Simplifying the Case for Philip Morris International
Justin is a member of The Motley Fool Blog Network -- entries represent the personal opinion of the blogger and are not formally edited.
Philip Morris International (NYSE: PM) is the largest publicly-traded tobacco company in the world. Owning seven of the fifteen leading international brands, the company has amassed a market capitalization of roughly $150 billion. This equates to the 18th largest company in the S&P 500. The company has marketed and sold products internationally since 1954 and currently derives 100% of sales outside the United States. In the stock’s five years since it split from Altria, it has averaged an 18% annual return, versus just 5.4% for the S&P 500. Should investors buy the stock now or do mediocre returns lie ahead?
Best of breed
Philip Morris International has the number one market share in the European Union, Asia ex-China, Eastern Europe, the Middle East, and Africa, and the number two position in Latin America.
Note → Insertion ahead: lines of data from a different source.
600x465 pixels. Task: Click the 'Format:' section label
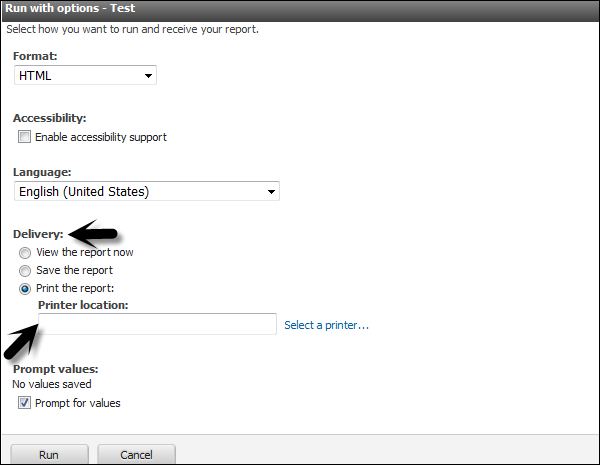tap(35, 56)
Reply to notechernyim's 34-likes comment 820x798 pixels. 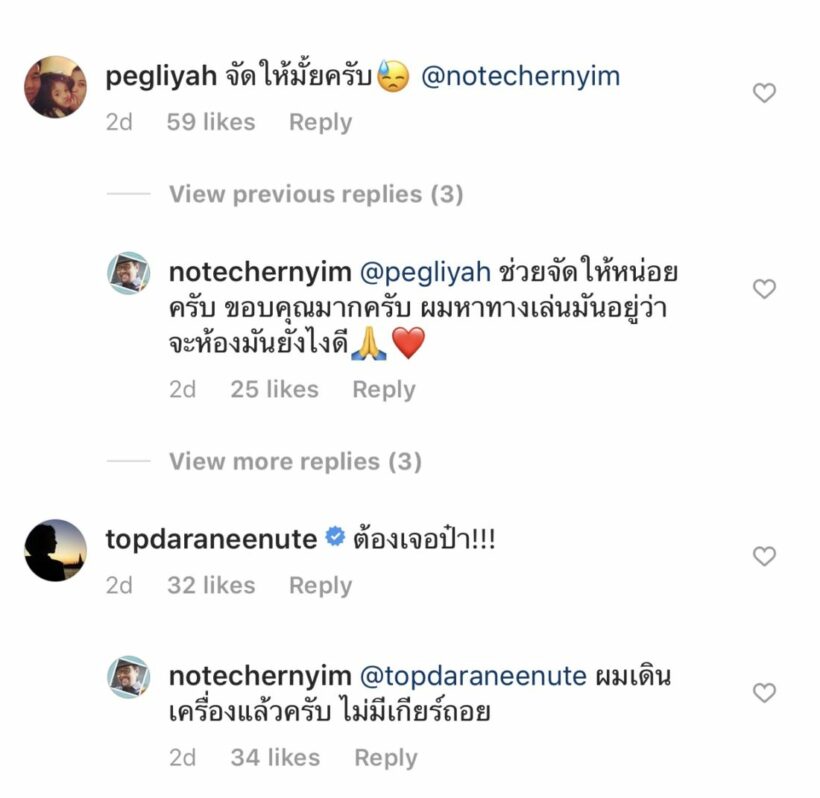pyautogui.click(x=386, y=758)
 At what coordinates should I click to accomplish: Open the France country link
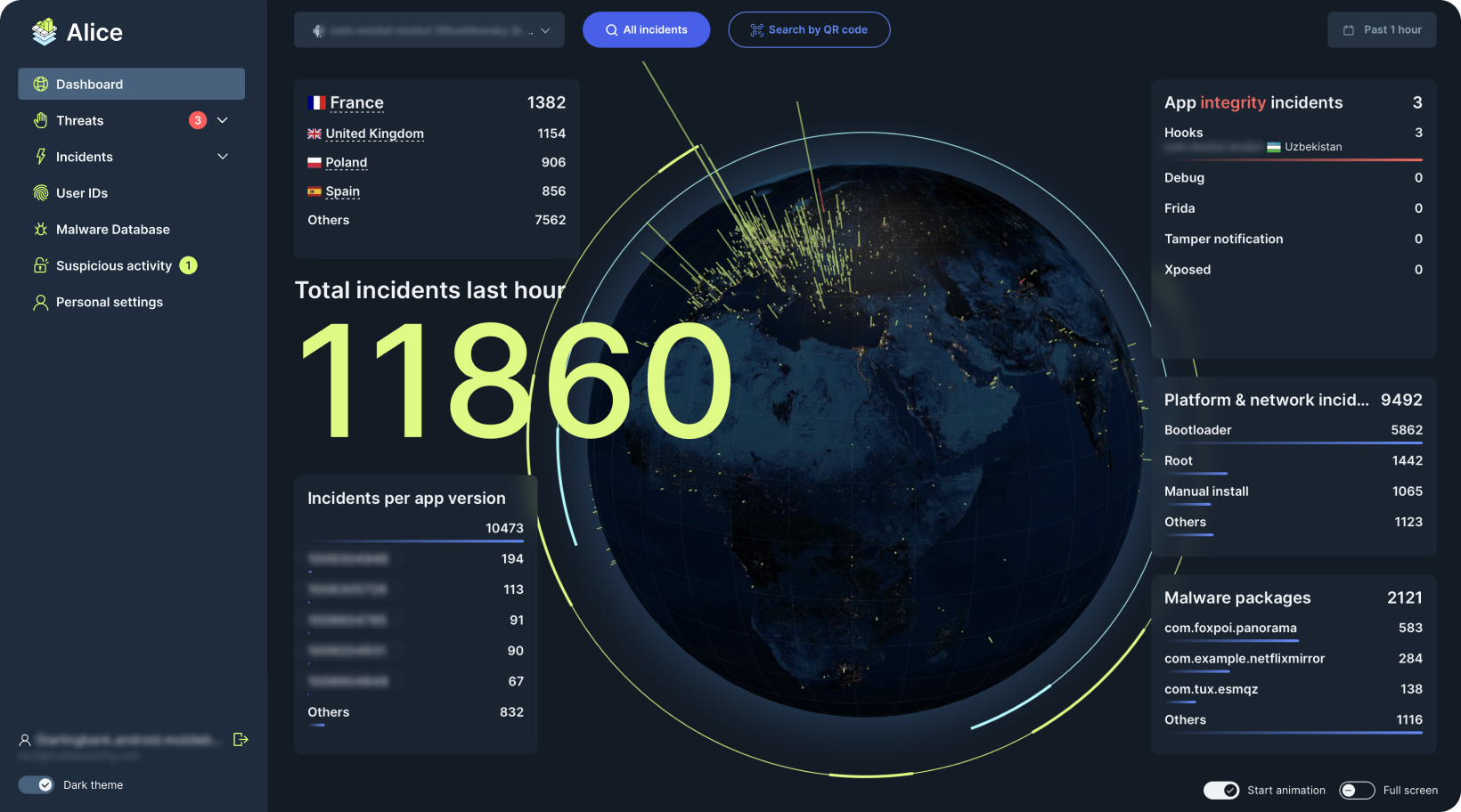(x=356, y=103)
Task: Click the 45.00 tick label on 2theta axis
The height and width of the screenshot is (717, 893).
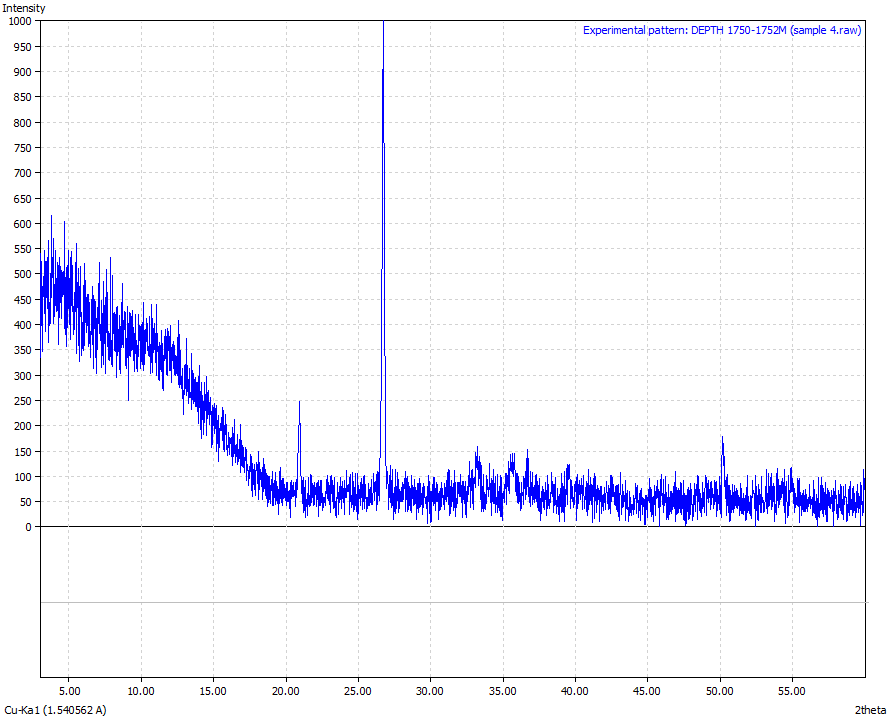Action: [x=647, y=690]
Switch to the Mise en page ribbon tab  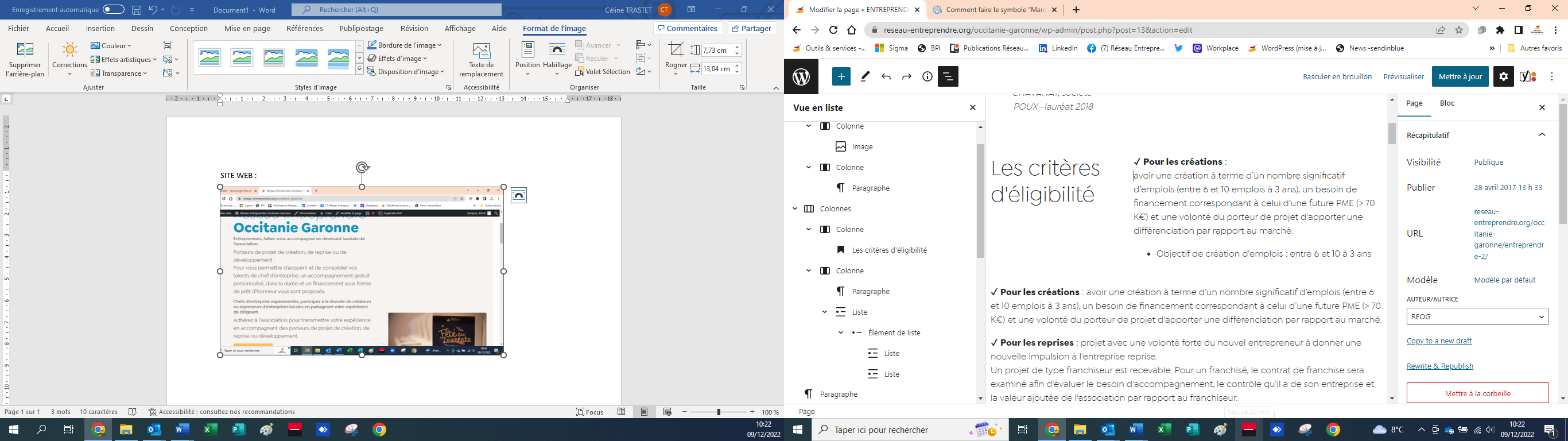(x=247, y=29)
China remains a closed market with China National Tobacco operating as a monopoly. Philip Morris International not only holds leading positions, but continues to incrementally gain market share.
*British American Tobacco has not reported fiscal year 2012 results. 2011 numbers were used as a proxy.
Philip Morris International is a cash machine and despite the turmoil the industry has faced, returns on invested capital are exceptional. Philip Morris International is the best in the tobacco space and well ahead of other large cap consumer product companies. British American Tobacco (NYSEMKT: BTI) is the second largest publicly traded tobacco company and is a viable investment option as well. The chart below shows that Philip Morris International has been a much better allocator of capital in recent years. Philip Morris International has continued to grow profits without having to increase capital. The company has instead leveraged the balance sheet and used the proceeds to buy back stock. British American Tobacco has done a good job growing ROIC during a very difficult period as well. Still, Philip Morris International has been much better is this regard.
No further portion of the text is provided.